- **Problem requirements**
The only thing to report is how many lines of the data contain the word "Given".

- **Records to process**
────────

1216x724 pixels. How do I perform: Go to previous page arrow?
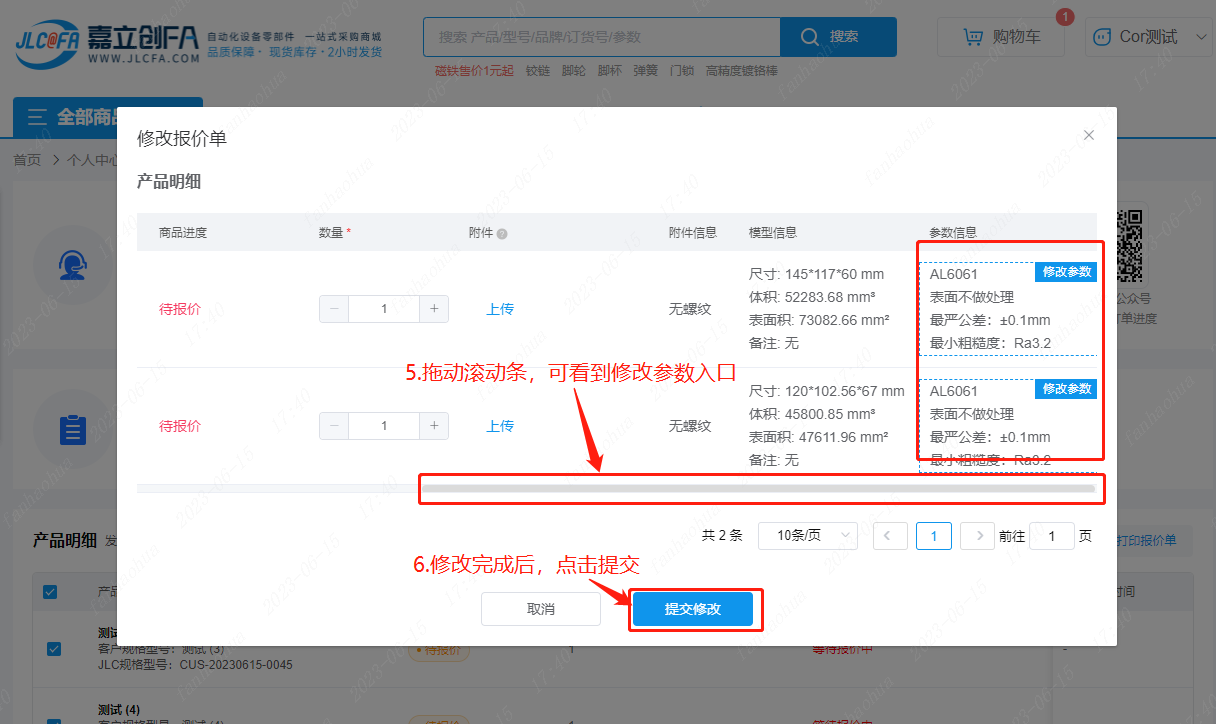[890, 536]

────────

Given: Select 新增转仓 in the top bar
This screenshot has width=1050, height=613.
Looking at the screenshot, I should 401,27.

────────

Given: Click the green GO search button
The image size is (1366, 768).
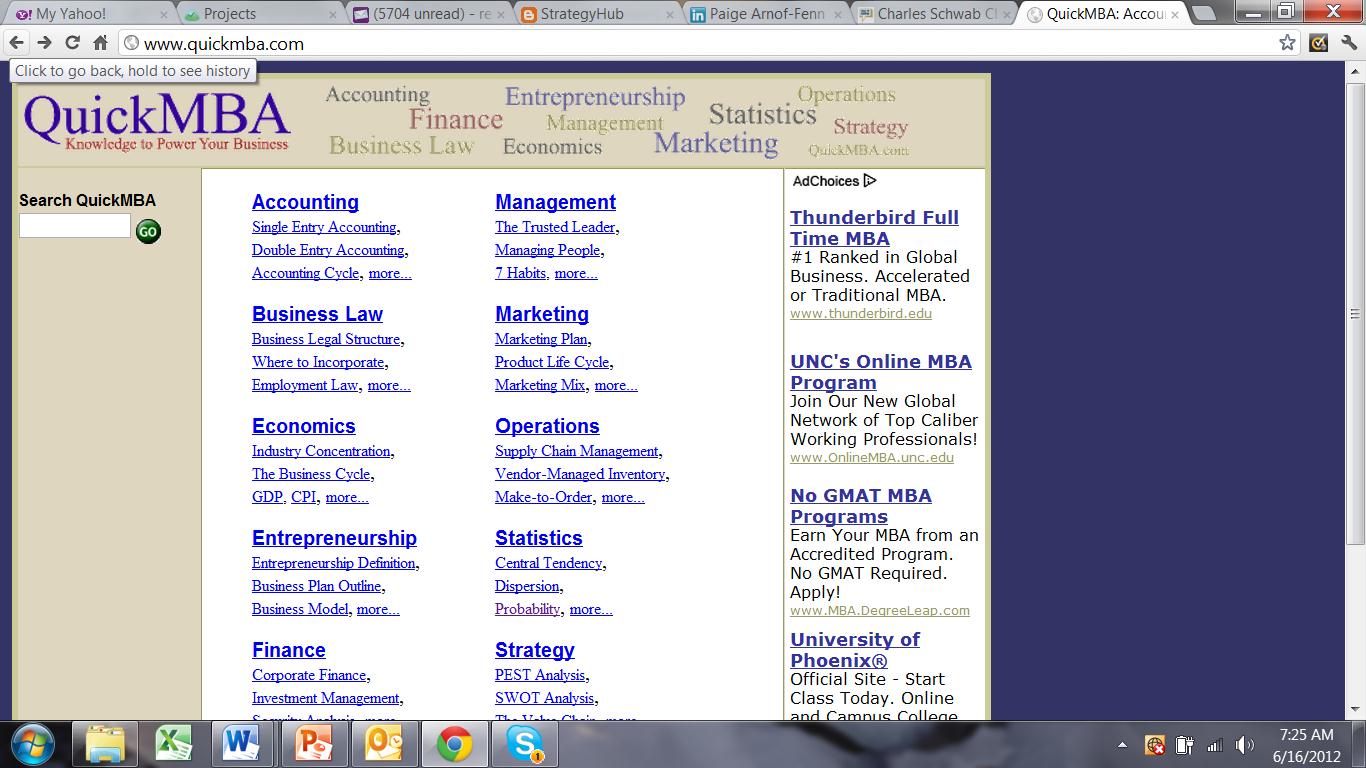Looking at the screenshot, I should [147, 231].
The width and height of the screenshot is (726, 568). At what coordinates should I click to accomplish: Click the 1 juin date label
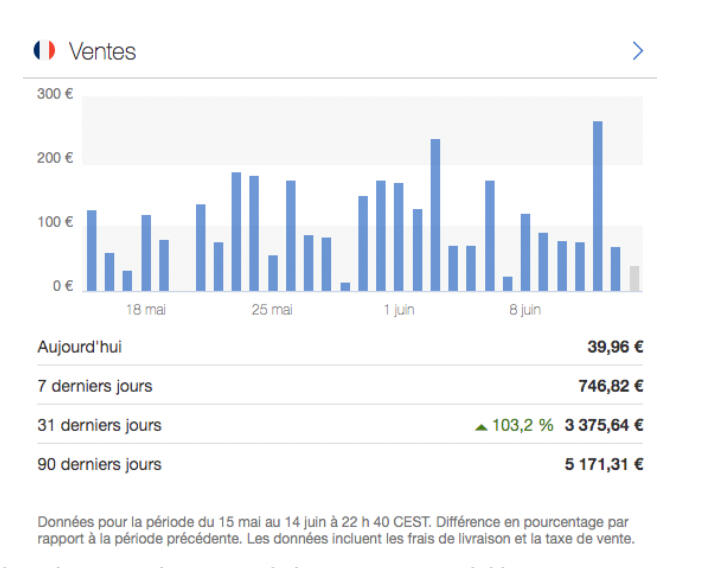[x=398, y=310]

────────

- **Answer box**
2